## Work to be completed
For every line below, set down an identical copy.

## Record set
*** Block opens ***

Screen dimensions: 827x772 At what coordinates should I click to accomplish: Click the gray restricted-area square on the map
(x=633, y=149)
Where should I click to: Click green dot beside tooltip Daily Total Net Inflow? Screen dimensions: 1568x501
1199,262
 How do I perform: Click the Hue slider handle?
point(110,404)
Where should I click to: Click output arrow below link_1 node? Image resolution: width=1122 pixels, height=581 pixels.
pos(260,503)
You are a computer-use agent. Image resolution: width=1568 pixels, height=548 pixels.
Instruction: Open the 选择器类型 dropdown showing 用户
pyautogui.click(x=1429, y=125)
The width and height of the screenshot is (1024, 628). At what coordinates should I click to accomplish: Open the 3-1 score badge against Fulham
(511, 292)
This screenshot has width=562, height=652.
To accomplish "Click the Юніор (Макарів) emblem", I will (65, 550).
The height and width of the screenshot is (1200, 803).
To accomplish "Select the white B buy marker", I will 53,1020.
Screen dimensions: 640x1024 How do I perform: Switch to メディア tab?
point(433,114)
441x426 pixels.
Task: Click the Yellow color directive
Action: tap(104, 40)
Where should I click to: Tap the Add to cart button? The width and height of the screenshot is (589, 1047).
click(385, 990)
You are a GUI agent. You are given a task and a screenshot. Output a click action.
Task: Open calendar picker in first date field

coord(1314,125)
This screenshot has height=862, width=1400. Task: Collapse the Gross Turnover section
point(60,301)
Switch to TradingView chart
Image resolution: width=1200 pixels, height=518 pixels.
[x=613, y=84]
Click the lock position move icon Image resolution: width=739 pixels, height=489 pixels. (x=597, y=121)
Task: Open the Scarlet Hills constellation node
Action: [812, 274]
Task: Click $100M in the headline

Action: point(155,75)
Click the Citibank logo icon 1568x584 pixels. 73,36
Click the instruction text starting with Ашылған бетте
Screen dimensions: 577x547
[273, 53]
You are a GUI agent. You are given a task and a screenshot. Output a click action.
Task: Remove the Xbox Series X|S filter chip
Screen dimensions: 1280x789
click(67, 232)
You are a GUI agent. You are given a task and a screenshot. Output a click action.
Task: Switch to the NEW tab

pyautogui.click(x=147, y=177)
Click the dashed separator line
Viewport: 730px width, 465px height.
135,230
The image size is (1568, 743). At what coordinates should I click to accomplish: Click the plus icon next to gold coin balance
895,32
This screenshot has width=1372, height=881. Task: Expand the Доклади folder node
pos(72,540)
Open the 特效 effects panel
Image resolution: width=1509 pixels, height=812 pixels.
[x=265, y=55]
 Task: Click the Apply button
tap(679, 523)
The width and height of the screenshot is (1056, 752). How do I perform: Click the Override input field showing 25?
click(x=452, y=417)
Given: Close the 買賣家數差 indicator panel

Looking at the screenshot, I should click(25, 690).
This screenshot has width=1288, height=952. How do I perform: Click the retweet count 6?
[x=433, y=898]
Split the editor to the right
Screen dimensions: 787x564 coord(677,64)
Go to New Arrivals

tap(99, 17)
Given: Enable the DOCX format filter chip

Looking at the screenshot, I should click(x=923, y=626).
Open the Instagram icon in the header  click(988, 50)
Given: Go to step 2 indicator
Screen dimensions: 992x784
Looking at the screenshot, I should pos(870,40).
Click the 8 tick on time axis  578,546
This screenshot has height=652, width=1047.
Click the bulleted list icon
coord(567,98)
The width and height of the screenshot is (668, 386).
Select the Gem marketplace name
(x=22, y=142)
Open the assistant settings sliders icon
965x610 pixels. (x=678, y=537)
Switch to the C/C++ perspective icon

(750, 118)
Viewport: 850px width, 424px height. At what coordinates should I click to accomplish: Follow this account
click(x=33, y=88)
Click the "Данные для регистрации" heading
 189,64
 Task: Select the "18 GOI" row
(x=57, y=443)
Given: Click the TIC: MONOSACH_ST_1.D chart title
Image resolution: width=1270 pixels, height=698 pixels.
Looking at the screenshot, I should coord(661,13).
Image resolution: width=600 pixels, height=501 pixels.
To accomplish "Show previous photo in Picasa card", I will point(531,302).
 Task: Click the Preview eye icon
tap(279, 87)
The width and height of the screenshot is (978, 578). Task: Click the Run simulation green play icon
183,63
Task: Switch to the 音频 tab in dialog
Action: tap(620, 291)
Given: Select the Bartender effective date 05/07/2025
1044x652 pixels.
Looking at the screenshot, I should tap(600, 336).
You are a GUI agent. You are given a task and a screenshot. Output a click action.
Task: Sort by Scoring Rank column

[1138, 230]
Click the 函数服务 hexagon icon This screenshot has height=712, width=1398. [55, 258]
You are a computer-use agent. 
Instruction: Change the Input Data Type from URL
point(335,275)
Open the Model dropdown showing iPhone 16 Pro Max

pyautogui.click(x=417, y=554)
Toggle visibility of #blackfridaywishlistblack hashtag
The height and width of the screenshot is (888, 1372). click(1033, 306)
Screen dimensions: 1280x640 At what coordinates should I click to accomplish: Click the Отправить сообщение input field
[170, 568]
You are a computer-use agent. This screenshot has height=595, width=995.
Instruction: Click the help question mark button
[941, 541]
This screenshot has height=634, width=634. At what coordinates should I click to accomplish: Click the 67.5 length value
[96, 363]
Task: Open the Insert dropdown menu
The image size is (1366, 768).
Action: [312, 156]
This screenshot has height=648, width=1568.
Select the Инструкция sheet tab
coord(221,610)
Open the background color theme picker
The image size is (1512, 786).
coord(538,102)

*** Block closes ***

## Answer box
Screen dimensions: 827x772 At what coordinates should I click to accomplish: Click the gray restricted-area square on the map
(x=633, y=149)
Where should I click to: Click green dot beside tooltip Daily Total Net Inflow? Screen dimensions: 1568x501
1199,262
 How do I perform: Click the Hue slider handle?
point(110,404)
Where should I click to: Click output arrow below link_1 node? Image resolution: width=1122 pixels, height=581 pixels.
pos(260,503)
You are a computer-use agent. Image resolution: width=1568 pixels, height=548 pixels.
Instruction: Open the 选择器类型 dropdown showing 用户
pyautogui.click(x=1429, y=125)
The width and height of the screenshot is (1024, 628). At what coordinates should I click to accomplish: Open the 3-1 score badge against Fulham
(511, 292)
This screenshot has width=562, height=652.
To accomplish "Click the Юніор (Макарів) emblem", I will (65, 550).
The height and width of the screenshot is (1200, 803).
To accomplish "Select the white B buy marker", I will 53,1020.
Screen dimensions: 640x1024 How do I perform: Switch to メディア tab?
point(433,114)
441x426 pixels.
Task: Click the Yellow color directive
Action: tap(104, 40)
Where should I click to: Tap the Add to cart button? The width and height of the screenshot is (589, 1047).
click(385, 990)
You are a GUI agent. You are given a task and a screenshot. Output a click action.
Task: Open calendar picker in first date field

coord(1314,125)
This screenshot has height=862, width=1400. Task: Collapse the Gross Turnover section
point(60,301)
Switch to TradingView chart
Image resolution: width=1200 pixels, height=518 pixels.
[x=613, y=84]
Click the lock position move icon Image resolution: width=739 pixels, height=489 pixels. (x=597, y=121)
Task: Open the Scarlet Hills constellation node
Action: [812, 274]
Task: Click $100M in the headline

Action: point(155,75)
Click the Citibank logo icon 1568x584 pixels. 73,36
Click the instruction text starting with Ашылған бетте
Screen dimensions: 577x547
[273, 53]
You are a GUI agent. You are given a task and a screenshot. Output a click action.
Task: Remove the Xbox Series X|S filter chip
Screen dimensions: 1280x789
click(67, 232)
You are a GUI agent. You are given a task and a screenshot. Output a click action.
Task: Switch to the NEW tab

pyautogui.click(x=147, y=177)
Click the dashed separator line
Viewport: 730px width, 465px height.
135,230
The image size is (1568, 743). At what coordinates should I click to accomplish: Click the plus icon next to gold coin balance
895,32
This screenshot has width=1372, height=881. Task: Expand the Доклади folder node
pos(72,540)
Open the 特效 effects panel
Image resolution: width=1509 pixels, height=812 pixels.
[x=265, y=55]
 Task: Click the Apply button
tap(679, 523)
The width and height of the screenshot is (1056, 752). How do I perform: Click the Override input field showing 25?
click(x=452, y=417)
Given: Close the 買賣家數差 indicator panel

Looking at the screenshot, I should click(25, 690).
This screenshot has width=1288, height=952. How do I perform: Click the retweet count 6?
[x=433, y=898]
Split the editor to the right
Screen dimensions: 787x564 coord(677,64)
Go to New Arrivals

tap(99, 17)
Given: Enable the DOCX format filter chip

Looking at the screenshot, I should click(x=923, y=626).
Open the Instagram icon in the header  click(988, 50)
Given: Go to step 2 indicator
Screen dimensions: 992x784
Looking at the screenshot, I should pos(870,40).
Click the 8 tick on time axis  578,546
This screenshot has height=652, width=1047.
Click the bulleted list icon
coord(567,98)
The width and height of the screenshot is (668, 386).
Select the Gem marketplace name
(x=22, y=142)
Open the assistant settings sliders icon
965x610 pixels. (x=678, y=537)
Switch to the C/C++ perspective icon

(750, 118)
Viewport: 850px width, 424px height. At what coordinates should I click to accomplish: Follow this account
click(x=33, y=88)
Click the "Данные для регистрации" heading
 189,64
 Task: Select the "18 GOI" row
(x=57, y=443)
Given: Click the TIC: MONOSACH_ST_1.D chart title
Image resolution: width=1270 pixels, height=698 pixels.
Looking at the screenshot, I should coord(661,13).
Image resolution: width=600 pixels, height=501 pixels.
To accomplish "Show previous photo in Picasa card", I will point(531,302).
 Task: Click the Preview eye icon
tap(279, 87)
The width and height of the screenshot is (978, 578). Task: Click the Run simulation green play icon
183,63
Task: Switch to the 音频 tab in dialog
Action: tap(620, 291)
Given: Select the Bartender effective date 05/07/2025
1044x652 pixels.
Looking at the screenshot, I should tap(600, 336).
You are a GUI agent. You are given a task and a screenshot. Output a click action.
Task: Sort by Scoring Rank column

[1138, 230]
Click the 函数服务 hexagon icon This screenshot has height=712, width=1398. [55, 258]
You are a computer-use agent. 
Instruction: Change the Input Data Type from URL
point(335,275)
Open the Model dropdown showing iPhone 16 Pro Max

pyautogui.click(x=417, y=554)
Toggle visibility of #blackfridaywishlistblack hashtag
The height and width of the screenshot is (888, 1372). click(1033, 306)
Screen dimensions: 1280x640 At what coordinates should I click to accomplish: Click the Отправить сообщение input field
[170, 568]
You are a computer-use agent. This screenshot has height=595, width=995.
Instruction: Click the help question mark button
[941, 541]
This screenshot has height=634, width=634. At what coordinates should I click to accomplish: Click the 67.5 length value
[96, 363]
Task: Open the Insert dropdown menu
The image size is (1366, 768).
Action: [312, 156]
This screenshot has height=648, width=1568.
Select the Инструкция sheet tab
coord(221,610)
Open the background color theme picker
The image size is (1512, 786).
coord(538,102)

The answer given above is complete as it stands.